CFPB Warns of Mortgage Platform ‘Double Dealing’ as Rates Climb

CFPB

The Consumer Financial Protection Bureau is warning Americans about “double dealing” by mortgage comparison-shopping platforms.

“Companies operating these digital platforms appear to shoppers as if they provide objective lender comparisons, but may illegally refer people to only those lenders paying referral fees,” the bureau said in a news release Tuesday (Feb. 7).

Shoppers could end up with lower quality lenders or paying thousands extra in interest or closing costs when they use a lender that’s not the best option for their needs, the CFPB said.

The bureau has issued an advisory opinion that shows how companies violate the Real Estate Settlement Procedures Act (RESPA) when they steer consumers to lenders using biased tactics instead of providing objective information.

For example, some platforms have inputs or formulas that are manipulated to produce comparison options favoring higher-paying or preferred providers, such as a provider in which the platform owner has a financial stake.

“Given the rise in mortgage interest rates, it is even more important for homebuyers to shop and compare loan offers,” said CFPB Director Rohit Chopra. “We are working to ensure that online platforms are not manipulating their search results in order to coerce kickbacks from lenders.”

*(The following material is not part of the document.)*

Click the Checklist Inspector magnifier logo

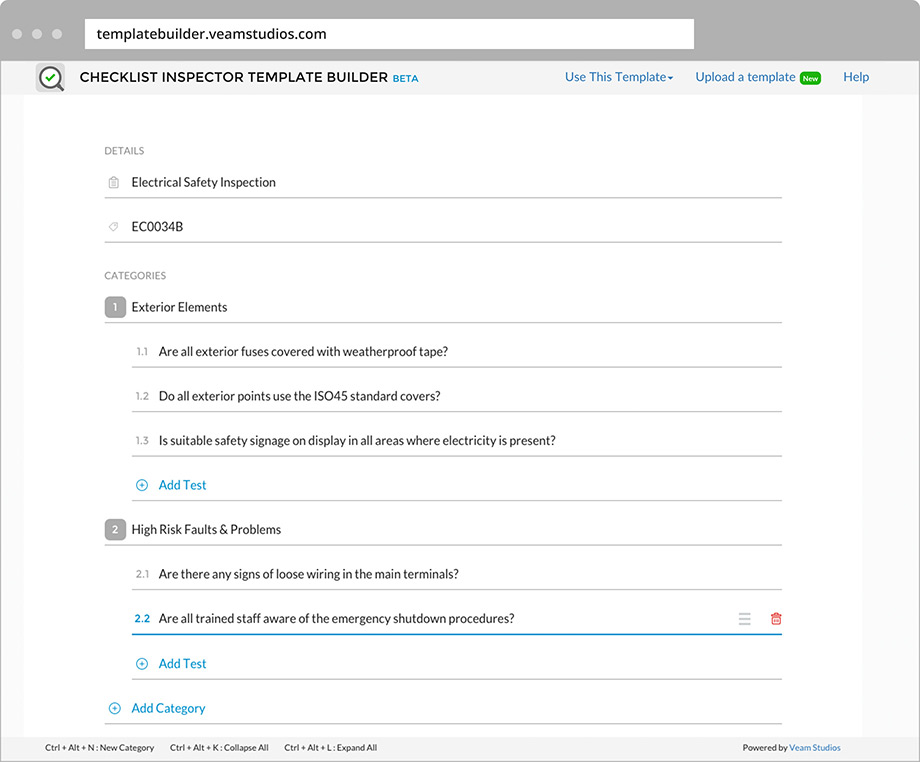[x=50, y=77]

As PYMNTS noted recently, the impact of inflation on housing affordability has put the dream of owning a home further out of reach for consumers.

The PYMNTS study “Consumer Inflation Sentiment: Rising Housing Costs Deflate Economic Optimism,” showed many people with a somewhat grim resignation when it comes to housing, with the number of consumers who said homeownership is achievable falling by almost a quarter (24%) in the past year.

That means a projected 18 million U.S. consumers have abandoned the dream of owning a house over the last two years.

“Currently, 23% of non-owners think buying a house is within reach, yet 30% believed the same in January 2021,” the study said. “Thirty-five percent of Gen Z consumers believed purchasing a home for themselves was within reach in 2021, while just 29% do now.”

This situation has set the stage for a number of solutions to provide relief for struggling homebuyers and renters.

In a bid to help renters improve their credit history, Fannie Mae released its Multifamily Positive Rent Payment Reporting program in September. It lets eligible landlords share rent payment information with the three major credit bureaus across a vendor network incorporated into renters’ credit profiles.

“This program has the potential to significantly positively impact on-time renters who live in a multifamily home, as these payments aren’t always included in credit scores,” PYMNTS noted.

And real estate startup Bilt, which processes $3 billion in rent payments annually, offers a credit card that converts those payments into points toward a down payment on a home.